Ebola: MSF appelle les Etats à l’aide

Centre de traitement Ebola de MSF au sein du CHU Donka, à Conakry.
© RFI/Claire Hédon

MSF est à la peine face à l'épidémie de fièvre hémorragique Ebola. L'ONG doit maintenant refuser des donations financières des États, faute de disponibilités logistiques et d’un manque de personnel. Elle appelle les États à s'impliquer directement sur le terrain.

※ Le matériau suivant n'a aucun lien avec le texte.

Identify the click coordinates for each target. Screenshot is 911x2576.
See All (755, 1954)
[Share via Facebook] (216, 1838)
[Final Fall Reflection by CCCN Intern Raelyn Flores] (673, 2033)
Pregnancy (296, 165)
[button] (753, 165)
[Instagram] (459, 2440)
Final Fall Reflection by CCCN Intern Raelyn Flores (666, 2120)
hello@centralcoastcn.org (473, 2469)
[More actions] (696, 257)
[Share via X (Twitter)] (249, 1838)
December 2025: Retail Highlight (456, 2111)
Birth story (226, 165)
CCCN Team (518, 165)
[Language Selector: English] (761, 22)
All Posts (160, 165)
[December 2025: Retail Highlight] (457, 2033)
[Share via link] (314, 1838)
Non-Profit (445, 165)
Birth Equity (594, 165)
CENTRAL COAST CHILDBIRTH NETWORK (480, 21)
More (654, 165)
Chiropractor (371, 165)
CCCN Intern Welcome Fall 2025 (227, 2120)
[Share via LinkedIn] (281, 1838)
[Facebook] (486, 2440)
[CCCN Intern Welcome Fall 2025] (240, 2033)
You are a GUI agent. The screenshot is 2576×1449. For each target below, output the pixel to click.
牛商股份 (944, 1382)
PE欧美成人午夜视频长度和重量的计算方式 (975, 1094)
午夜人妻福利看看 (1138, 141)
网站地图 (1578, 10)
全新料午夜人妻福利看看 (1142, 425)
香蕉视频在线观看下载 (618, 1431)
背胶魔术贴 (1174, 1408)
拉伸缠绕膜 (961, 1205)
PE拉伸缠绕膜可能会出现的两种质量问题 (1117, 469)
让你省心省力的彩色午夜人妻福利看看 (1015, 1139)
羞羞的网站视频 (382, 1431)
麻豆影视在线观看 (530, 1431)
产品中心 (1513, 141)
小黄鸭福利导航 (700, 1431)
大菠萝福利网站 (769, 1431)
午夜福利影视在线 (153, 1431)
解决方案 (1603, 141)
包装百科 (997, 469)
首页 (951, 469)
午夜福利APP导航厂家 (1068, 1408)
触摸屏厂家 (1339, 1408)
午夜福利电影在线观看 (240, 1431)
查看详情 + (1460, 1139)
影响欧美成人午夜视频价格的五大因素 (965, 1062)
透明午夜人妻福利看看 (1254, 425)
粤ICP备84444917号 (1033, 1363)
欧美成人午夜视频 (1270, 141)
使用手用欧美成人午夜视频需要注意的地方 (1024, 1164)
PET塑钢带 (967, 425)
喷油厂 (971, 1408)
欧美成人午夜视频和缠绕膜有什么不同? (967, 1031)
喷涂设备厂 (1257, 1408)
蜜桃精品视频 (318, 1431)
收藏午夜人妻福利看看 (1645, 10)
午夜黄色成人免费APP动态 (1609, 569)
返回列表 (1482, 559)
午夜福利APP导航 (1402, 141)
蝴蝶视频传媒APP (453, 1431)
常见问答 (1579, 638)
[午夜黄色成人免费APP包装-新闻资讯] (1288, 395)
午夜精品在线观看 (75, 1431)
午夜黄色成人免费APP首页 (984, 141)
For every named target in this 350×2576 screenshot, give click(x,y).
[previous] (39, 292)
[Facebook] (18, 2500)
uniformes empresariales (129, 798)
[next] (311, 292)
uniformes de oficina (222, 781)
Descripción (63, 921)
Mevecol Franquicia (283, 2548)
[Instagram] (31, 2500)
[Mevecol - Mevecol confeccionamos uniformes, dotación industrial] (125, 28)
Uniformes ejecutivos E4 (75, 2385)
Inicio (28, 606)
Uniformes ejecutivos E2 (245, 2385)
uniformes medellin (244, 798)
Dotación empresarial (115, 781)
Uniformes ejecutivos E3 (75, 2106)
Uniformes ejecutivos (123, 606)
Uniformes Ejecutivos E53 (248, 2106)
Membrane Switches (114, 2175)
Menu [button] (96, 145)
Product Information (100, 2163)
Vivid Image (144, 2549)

Médecins sans frontières a refusé 2,5 millions de dollars australiens (1,7 million d'euros) donnés par Canberra pour lutter contre l'épidémie de fièvre hémorragique Ebola. MSF n'est pas un sous-contractant des Etats en matière d'épidémie, explique Yann Libessart, de MSF Australie :

« MSF a besoin d’argent, de beaucoup d’argent. C’est une opération qui nous coûte extrêmement cher, donc on a besoin de donateurs. Mais le fait qu’un gouvernement qui nous donne de l’argent pour répondre à cette crise nous donne l’impression d’être sous-contractés, qu’on se substitue aux responsabilités d’un Etat qui est capable de répondre.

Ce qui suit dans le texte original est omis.